▶ _Assignment_
Select from the data all lines with the word "computer".
===
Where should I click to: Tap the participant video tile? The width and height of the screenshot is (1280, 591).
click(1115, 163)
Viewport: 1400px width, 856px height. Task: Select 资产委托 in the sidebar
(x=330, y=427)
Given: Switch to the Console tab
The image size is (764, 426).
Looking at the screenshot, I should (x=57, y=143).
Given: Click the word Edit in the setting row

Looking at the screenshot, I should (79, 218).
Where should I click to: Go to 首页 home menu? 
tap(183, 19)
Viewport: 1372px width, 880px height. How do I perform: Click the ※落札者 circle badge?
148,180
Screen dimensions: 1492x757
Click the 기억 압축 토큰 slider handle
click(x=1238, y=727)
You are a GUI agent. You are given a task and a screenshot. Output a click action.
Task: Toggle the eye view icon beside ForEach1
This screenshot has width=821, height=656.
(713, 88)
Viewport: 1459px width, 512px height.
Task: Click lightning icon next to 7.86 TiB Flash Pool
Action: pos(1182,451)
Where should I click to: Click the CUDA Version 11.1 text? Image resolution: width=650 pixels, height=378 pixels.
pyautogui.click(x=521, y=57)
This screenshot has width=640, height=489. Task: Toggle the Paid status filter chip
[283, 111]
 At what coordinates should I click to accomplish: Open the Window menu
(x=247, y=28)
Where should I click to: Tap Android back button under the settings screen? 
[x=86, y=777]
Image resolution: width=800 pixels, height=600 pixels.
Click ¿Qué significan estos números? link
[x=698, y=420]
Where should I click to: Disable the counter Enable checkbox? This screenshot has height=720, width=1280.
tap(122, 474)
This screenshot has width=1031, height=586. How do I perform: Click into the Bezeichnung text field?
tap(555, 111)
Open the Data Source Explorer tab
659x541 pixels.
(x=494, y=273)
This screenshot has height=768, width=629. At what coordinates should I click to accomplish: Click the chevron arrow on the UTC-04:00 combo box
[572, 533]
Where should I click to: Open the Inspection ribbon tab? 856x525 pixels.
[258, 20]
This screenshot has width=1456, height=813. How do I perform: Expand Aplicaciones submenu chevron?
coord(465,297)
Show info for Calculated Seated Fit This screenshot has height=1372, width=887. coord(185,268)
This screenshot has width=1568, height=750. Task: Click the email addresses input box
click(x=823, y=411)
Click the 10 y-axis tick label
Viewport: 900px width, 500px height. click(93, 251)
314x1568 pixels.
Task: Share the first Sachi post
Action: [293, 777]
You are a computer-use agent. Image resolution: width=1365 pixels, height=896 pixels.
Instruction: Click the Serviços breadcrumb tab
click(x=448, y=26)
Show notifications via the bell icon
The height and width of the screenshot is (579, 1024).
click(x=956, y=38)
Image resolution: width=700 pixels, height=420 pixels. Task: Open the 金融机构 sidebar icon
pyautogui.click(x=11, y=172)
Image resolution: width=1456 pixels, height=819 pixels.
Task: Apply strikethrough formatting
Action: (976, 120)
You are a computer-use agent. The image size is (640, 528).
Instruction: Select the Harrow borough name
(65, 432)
===
▶ _Answer section_
You are a computer-use agent. Image resolution: width=1365 pixels, height=896 pixels.
You are a computer-use agent. The image size is (640, 528).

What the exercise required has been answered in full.